CBC News: Chinese community in N.S. donates thousands to QEII to help fight COVID-19

Jinyu Sheng

Jinyu Sheng, president of the Halifax Chinese Language School, says families in the community are motivated to pay it forward because health-care workers are doing so much to protect Nova Scotians. (Submitted by Bill Bu)

QEII COVID-19 Response Fund to buy items including stethoscopes and ultrasound machines

Originally published on cbc.ca.

Leaders in Nova Scotia's Chinese community are spearheading a campaign to buy equipment to help fight COVID-19 at the QEII Hospital in Halifax, and the hospital's foundation is hoping more people can get on board.

Just a few months ago, Jinyu Sheng said the tight-knit community was sending what it could to help friends and family in Wuhan, China, but now that the virus is in Nova Scotia, the local Chinese community decided it was time to shift gears.

"We need to do something to protect our doctors and nurses," said Sheng, the principal of the Halifax Chinese Language School.

He's working with Bill Bu, president of the Atlantic section of the Hong Kong Canada Business Association. It was Bu's idea to contact the QEII Foundation to see what the hospital needed.

"This is an international crisis," Bu said. "Everybody has the responsibility to do something."

It was Bill Bu's idea to partner with the QEII Foundation and raise money for equipment used to help people with COVID-19. In three days, the Chinese community donated more than $15,000. (Submitted by Bill Bu)

It was Bill Bu's idea to partner with the QEII Foundation and raise money for equipment used to help people with COVID-19. In three days, the Chinese community donated more than $15,000. (Submitted by Bill Bu)

In a matter of days, Bu launched a formal campaign with Sheng on board to help. Bu said they created a poster that was shared online to Chinese forums on Tuesday.

Bu estimates there are 15,000 people from China living in the province, and another 5,000 students.

By Friday, Chinese donors had contributed more than $15,000, with pledges to send much more. Bu said donations are even coming from people who live in China, but previously lived in Nova Scotia.

Bu's campaign also resonated with Haibo Niu, the Atlantic president of the Canadian Academy of Chinese Professors.

"We all feel this is a very urgent thing to do because we have seen so many things happen around the world, especially Europe and the U.S.," he said. "The government can do their share, but we feel the community members need to do our share to help."

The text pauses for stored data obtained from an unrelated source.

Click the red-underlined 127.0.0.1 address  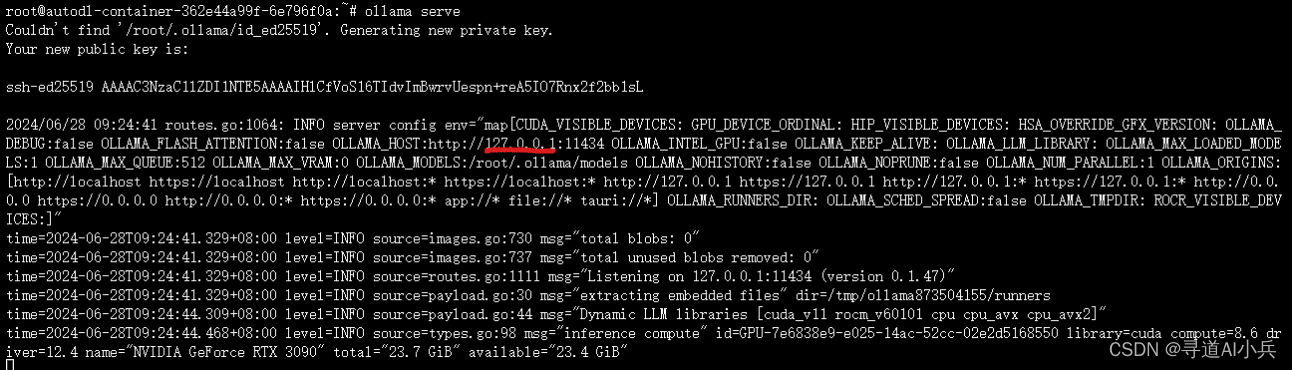[520, 142]
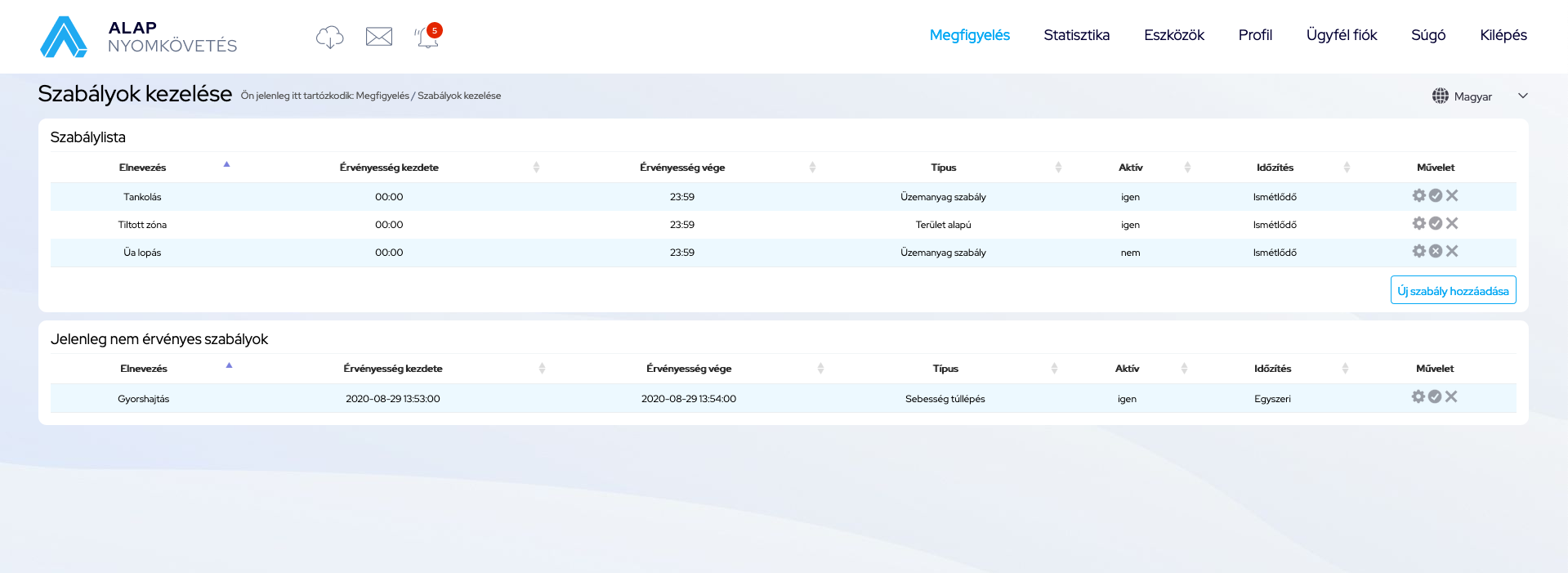Viewport: 1568px width, 573px height.
Task: Open the Magyar language dropdown
Action: point(1480,96)
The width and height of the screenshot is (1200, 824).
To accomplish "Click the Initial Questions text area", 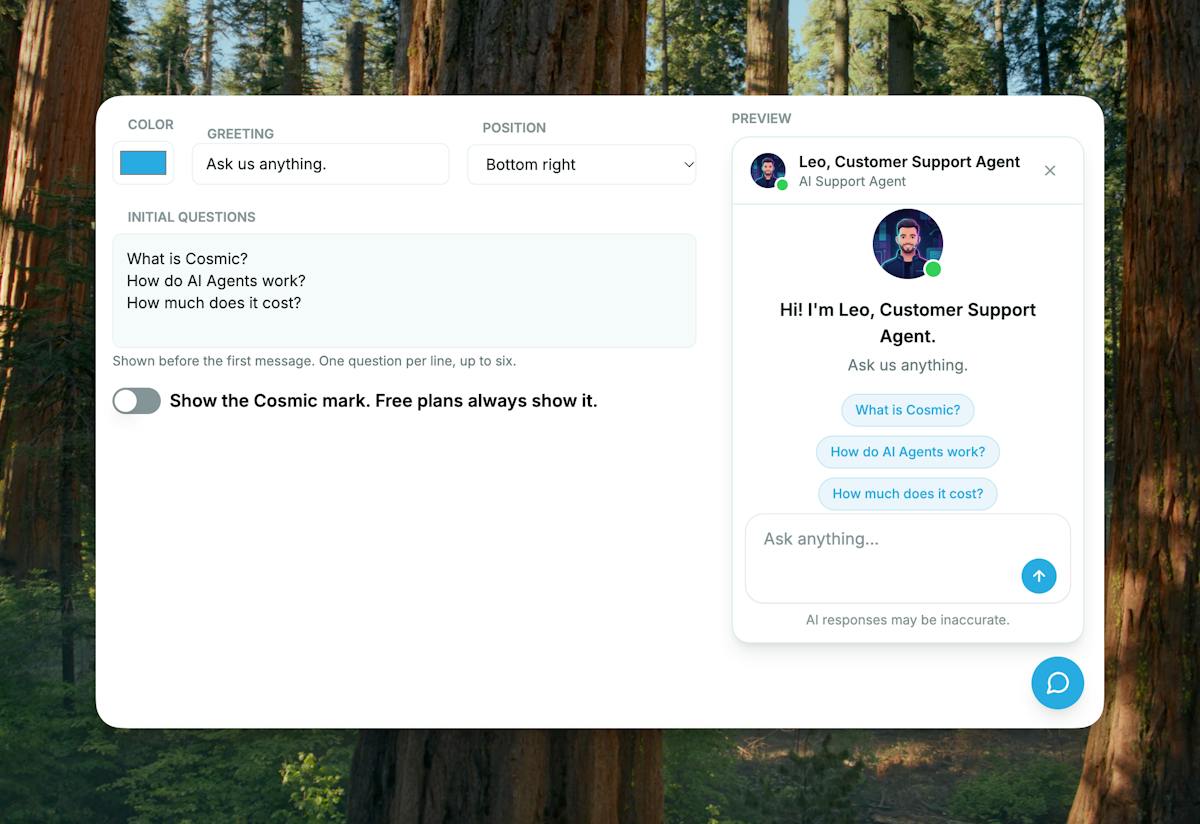I will pos(404,291).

Bill Bean, CEO of the QEII Hospital Foundation, said this fundraiser is now their top priority, and the pledges of the Chinese community are giving them a significant head start. The foundation has received a long list of requests for specific equipment that can help fight the pandemic.

Haibo Niu says it's still early days in Nova Scotia's fight against COVID-19, and there's still time to buy equipment that will make a difference. (Submitted by Bill Bu)

Haibo Niu says it's still early days in Nova Scotia's fight against COVID-19, and there's still time to buy equipment that will make a difference. (Submitted by Bill Bu)

With so much uncertainty about how the pandemic will affect Nova Scotia, he said there's urgency to order as much equipment as soon as possible.

"Everything's happening so fast and changing every single day, we'll respond to the need just like the health system is," Bean said.

The COVID-19 Response Fund will help pay for everything from electronic stethoscopes to technology that allows doctors to conduct virtual visits.

While the foundation is in charge of raising the money, health-care staff have to source the items, many of which are in high demand. Bean said there's an around-the-clock effort to find the equipment they need.

$500K fundraising goal

Bean said the campaign's initial fundraising goal is $500,000, but that number could increase depending on the number of cases in the province.

"All bets are off as to what's possible," he said. "It depends on the need."

Sheng, Bu and Niu are hoping other communities will join their effort.

"No matter how much, it doesn't really matter," said Bu, who points out even small contributions will add up.